1) The relationship between slaves and masters
2) Why there’s inequality
3)Inequal, but different

1)I may have heard this before, but I found it to be really thought-provoking idea. You would typically think of the slaves as earning the spot of powerless and weak, with the master being a strong, dominating figure. Yet, neither of the two holds absolute power over the relationship. They’re co-dependant and neither can exist without the other. Also when Jill talked about how the master gets his identity from the slave. She/He learns what he/she should or should not be from the slave. It would seem though that the slave who has knowledge of the co-dependancy has more power since, knowing that the master needs them, they would be able to manipulate situations in order to get what they want. This makes me think of the movie the Experiment (based off of a true story) where there’s the pretend jail mates and pretend guards. The guards are only able to hold power when the jail mates give them the ability to control them and you can see how fragile the role of the guard is when the jail mates refuse to obey and instead attack them. It shows also that there has to be fear in the relationship for it to work.
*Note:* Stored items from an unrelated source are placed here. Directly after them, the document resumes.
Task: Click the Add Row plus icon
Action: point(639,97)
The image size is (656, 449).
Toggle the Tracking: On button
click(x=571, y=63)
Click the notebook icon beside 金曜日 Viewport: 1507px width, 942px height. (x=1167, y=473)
2) I just did my essay and Adam and Eve where I talked about something similar to this. De Beauvoir believes that women are not naturally inferior while men are not naturally born to dominate. She believes that we are labelled certain ways and thus act in those ways, but going back to Hacking you can see that there’s a cycle which happens. People being labelled certain ways, acting in those ways and then being labelled again.You can’t say that women and men only follow their given labels because you don’t know what came first, the label or the way humans naturally are. I believe that in order to have been given these labels, men and women must have had some sort of natural inequality to create these labels. There has to be a reason for these labels to have formed.
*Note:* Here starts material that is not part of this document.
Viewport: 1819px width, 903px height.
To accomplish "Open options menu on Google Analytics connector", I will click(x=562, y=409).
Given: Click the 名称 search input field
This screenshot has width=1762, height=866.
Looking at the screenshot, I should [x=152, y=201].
3) Jill talked for a bit about how it is said that men and women are equal, but just in different way, yet this is still inequality. This is something that I’ve thought about for a long time especially after religion awareness day that was happening in the SUB a couple of months ago. I was speaking to an Islamic woman and she was telling me about the wrong ideas that people get on there religion, specifically concerning female inferiority. She told me that even though men went to work, women were allowed to do whatever they wanted with their free time and that men were obligated to supply them with whatever they wanted/needed. Men were forced to work, while women were given the freedom to do whatever they pleased. She also told me that their religion’s prophet’s last words were “be good to women”. It was a while ago so I don’t remember everything she told me, but there was a lot and throughout her entire “rant?” I kept thinking how can this be equality? Yes, both genders are being forced to do something or inhibited from doing something, but why does that make it equality. Equality should be both genders being allowed the possibility to do everything the other gender can. Being equal, but in different ways just means being equally oppressed.